The Plainfield Public Library has several sources for your business needs whether it is information about starting a business, learning a language so you can reach out to more customers, learning new updated office products or adding information about stocks and bonds to your information base. And there is even more. On the Library webpage click on Online Resources to browse categories or click on Business & Personal Finance Resources to find lots of useful resources and instructional subjects to advance your business. If you have questions, please contact the Library at (815) 327-2515 and help is available.
Business Source Premier is the industry’s most popular business research database, featuring the full text for more than 2,200 journals. Full text is provided back to 1965, and searchable cited references back to 1998.

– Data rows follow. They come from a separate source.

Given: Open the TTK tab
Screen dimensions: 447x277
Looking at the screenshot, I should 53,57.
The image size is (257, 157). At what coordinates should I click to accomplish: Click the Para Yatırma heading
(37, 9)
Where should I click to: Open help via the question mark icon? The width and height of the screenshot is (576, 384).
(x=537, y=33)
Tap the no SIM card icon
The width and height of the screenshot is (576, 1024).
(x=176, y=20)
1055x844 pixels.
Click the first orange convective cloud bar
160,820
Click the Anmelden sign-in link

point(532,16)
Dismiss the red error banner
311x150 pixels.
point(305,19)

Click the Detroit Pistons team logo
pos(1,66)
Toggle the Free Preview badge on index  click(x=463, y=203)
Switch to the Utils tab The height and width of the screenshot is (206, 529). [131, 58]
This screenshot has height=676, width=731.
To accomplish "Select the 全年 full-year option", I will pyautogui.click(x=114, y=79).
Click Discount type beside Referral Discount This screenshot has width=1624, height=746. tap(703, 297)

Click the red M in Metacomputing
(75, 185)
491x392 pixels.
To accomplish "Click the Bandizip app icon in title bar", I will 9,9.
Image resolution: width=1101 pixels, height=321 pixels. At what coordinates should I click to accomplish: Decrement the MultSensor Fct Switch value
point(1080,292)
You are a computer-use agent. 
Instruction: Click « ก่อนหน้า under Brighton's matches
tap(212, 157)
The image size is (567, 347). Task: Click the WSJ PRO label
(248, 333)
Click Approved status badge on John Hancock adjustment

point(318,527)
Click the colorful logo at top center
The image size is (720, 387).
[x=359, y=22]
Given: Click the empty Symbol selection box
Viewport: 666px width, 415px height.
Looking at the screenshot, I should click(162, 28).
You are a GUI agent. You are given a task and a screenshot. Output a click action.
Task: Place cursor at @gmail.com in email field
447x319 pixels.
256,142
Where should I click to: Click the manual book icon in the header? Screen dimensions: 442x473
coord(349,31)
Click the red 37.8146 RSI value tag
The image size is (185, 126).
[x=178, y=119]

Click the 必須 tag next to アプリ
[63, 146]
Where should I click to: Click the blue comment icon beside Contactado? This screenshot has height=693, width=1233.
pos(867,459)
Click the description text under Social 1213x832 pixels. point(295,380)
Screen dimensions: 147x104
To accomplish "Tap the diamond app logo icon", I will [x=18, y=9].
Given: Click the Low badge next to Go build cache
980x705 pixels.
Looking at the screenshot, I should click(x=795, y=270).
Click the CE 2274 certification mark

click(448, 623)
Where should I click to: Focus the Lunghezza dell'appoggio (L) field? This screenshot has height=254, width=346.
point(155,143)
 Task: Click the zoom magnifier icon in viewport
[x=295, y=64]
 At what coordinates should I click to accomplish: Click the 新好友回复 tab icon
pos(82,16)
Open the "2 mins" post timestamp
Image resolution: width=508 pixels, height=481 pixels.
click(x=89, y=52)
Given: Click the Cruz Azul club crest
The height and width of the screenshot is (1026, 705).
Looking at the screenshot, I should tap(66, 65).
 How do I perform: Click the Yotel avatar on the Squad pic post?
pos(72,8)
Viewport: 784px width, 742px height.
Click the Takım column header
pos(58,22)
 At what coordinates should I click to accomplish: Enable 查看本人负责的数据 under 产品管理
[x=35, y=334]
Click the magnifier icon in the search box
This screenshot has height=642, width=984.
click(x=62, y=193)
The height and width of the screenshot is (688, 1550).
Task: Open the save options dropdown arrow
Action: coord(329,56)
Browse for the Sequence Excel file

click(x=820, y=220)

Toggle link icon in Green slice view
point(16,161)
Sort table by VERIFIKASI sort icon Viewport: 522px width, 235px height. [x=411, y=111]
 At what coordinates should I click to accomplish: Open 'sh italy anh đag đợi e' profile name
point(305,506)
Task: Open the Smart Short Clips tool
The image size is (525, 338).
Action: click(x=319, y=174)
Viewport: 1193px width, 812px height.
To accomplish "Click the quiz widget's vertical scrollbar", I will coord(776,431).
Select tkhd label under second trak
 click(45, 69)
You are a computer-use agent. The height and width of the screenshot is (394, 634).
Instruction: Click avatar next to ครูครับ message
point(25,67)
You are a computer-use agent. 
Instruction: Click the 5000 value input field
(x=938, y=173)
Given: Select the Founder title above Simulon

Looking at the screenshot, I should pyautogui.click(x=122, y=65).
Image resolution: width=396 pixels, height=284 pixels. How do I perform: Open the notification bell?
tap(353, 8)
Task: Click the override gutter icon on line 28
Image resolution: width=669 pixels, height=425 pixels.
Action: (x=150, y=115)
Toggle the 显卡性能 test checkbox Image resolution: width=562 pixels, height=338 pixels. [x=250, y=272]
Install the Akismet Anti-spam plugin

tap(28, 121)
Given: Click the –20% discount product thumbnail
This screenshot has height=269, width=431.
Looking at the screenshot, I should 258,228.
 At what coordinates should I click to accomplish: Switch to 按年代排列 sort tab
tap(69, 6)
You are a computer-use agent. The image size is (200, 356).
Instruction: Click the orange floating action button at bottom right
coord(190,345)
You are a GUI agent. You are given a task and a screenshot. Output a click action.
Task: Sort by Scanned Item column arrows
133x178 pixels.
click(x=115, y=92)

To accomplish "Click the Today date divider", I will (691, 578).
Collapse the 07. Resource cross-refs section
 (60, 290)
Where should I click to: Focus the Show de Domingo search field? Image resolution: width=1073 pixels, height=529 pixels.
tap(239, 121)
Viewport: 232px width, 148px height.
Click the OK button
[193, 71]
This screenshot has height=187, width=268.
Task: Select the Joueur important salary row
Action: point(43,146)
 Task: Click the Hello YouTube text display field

Take a look at this online resource with your Plainfield library card and gain access to:
Market Research Reports
You can find this on the library’s webpage, here.
No matter what type of business or career you have, good writing skills are important. Whether you usually write formal reports, informal Facebook posts or emails that fall somewhere in-between, it is essential to get your point across clearly to the reader.
Forbes staff writer Susan Adams discusses some of the major elements of effective business writing. For example, she recommends that business writers use active (rather than passive) verbs whenever possible; include the main idea in the first paragraph to grab the reader’s attention; stick to an uncomplicated sentence structure so that the message can be quickly scanned; and avoid common grammatical errors like improper use of “that” vs “which” or “affect” vs “effect”.